__Your task__
As the answer, return precisely the lines from the one containing "Reset the timer with the circular arrow icon" to the final line of the material below, inclusive, and omit every picture.

_____

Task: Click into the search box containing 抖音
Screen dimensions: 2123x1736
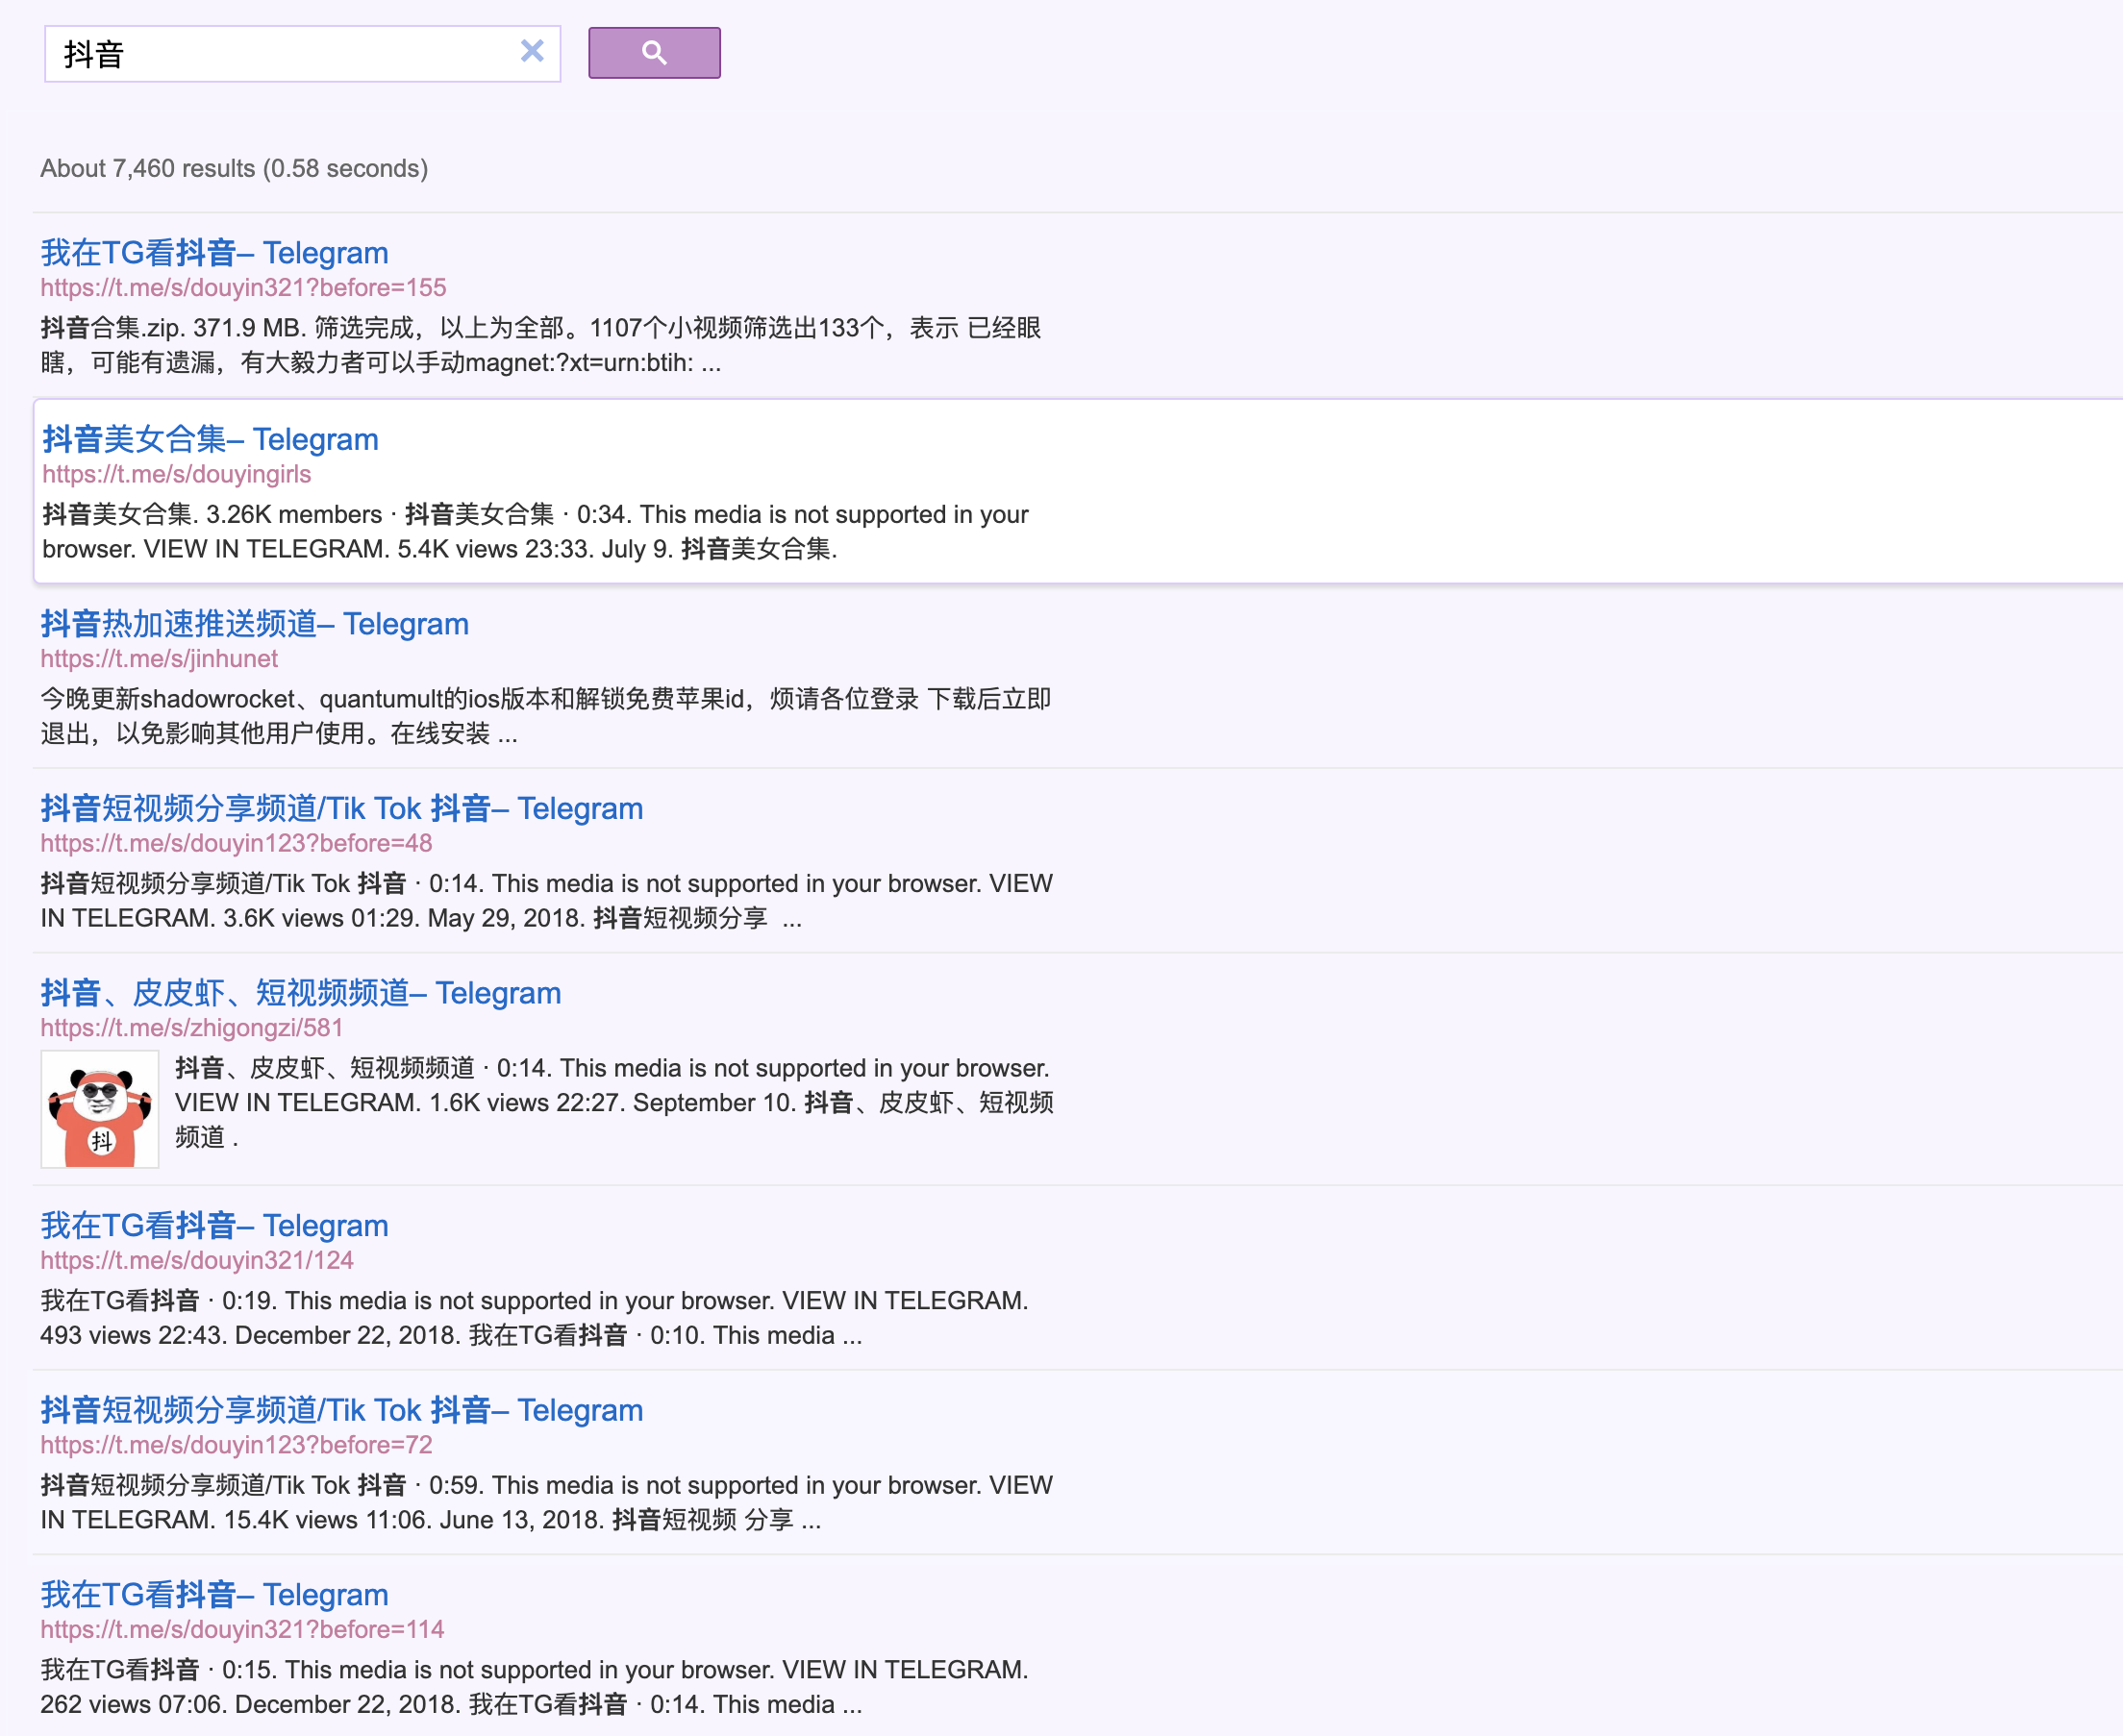Action: coord(282,54)
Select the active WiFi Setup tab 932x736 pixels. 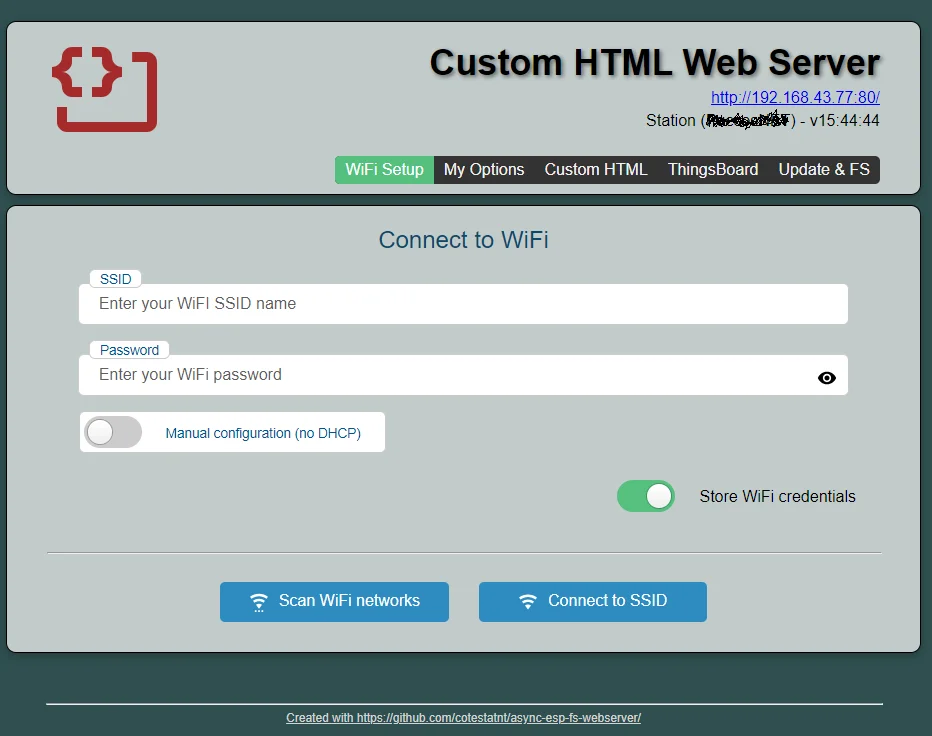click(x=384, y=169)
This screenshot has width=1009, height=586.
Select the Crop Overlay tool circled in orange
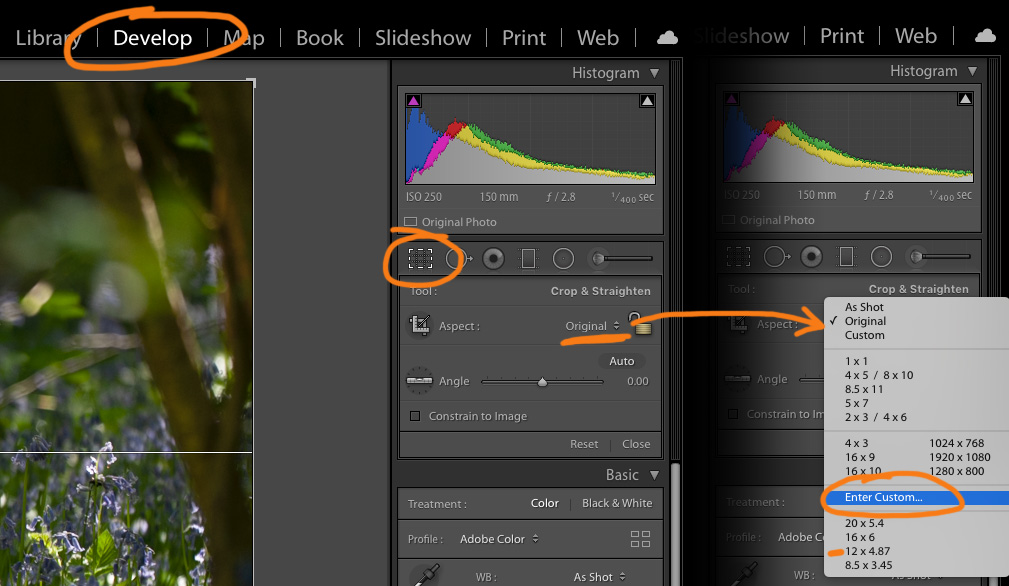click(x=420, y=259)
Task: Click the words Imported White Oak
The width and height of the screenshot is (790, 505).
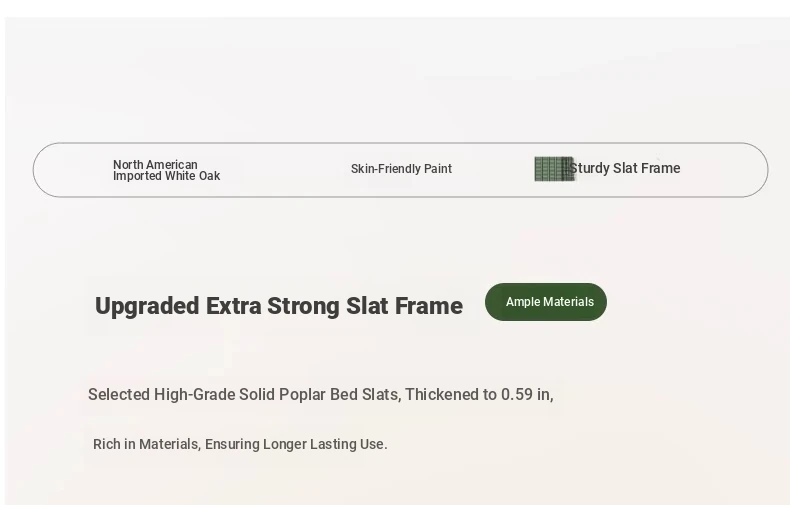Action: click(x=166, y=176)
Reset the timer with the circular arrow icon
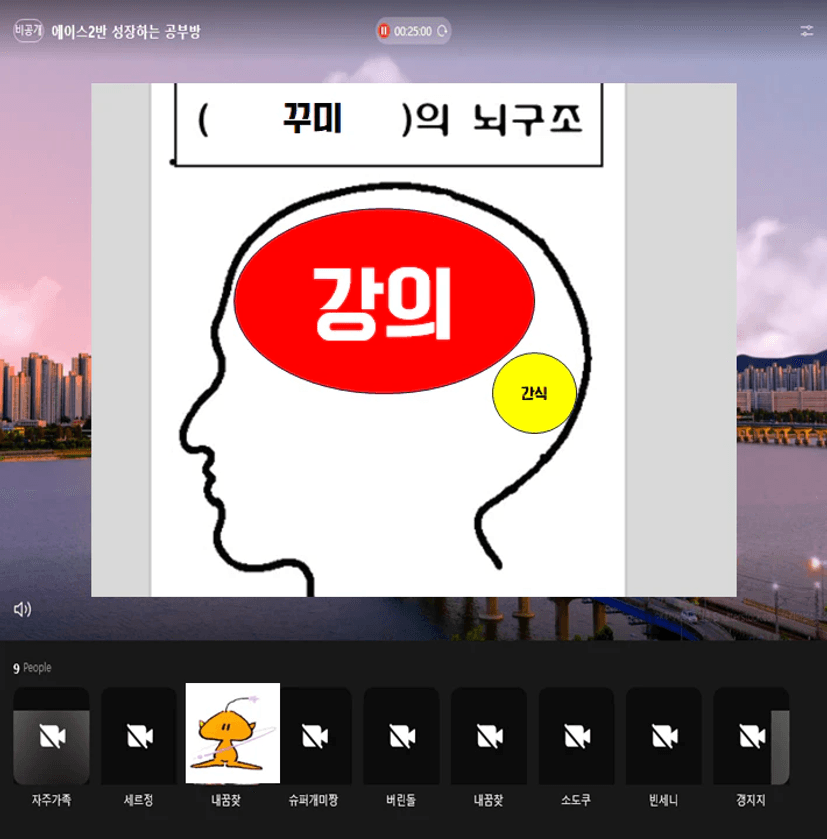The image size is (827, 839). click(x=442, y=31)
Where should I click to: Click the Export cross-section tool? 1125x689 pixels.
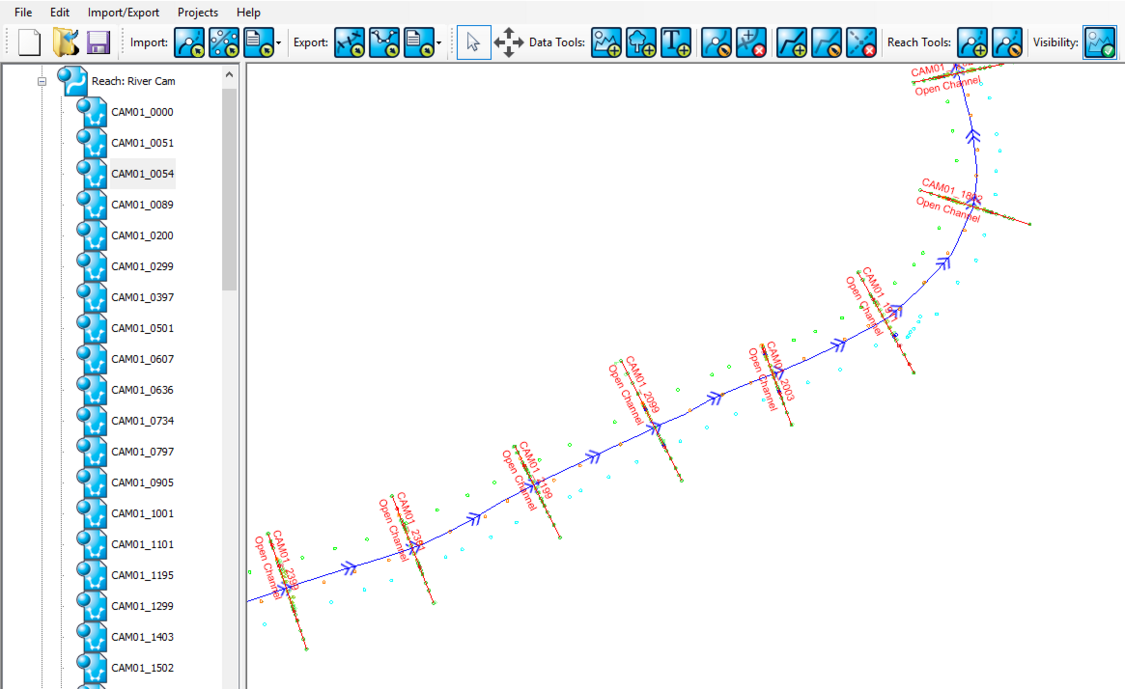[349, 43]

_____

__Reply to the task__
Reset the timer with the circular arrow icon
The image size is (827, 839). click(x=442, y=31)
Where should I click to: Click the Export cross-section tool? 1125x689 pixels.
[349, 43]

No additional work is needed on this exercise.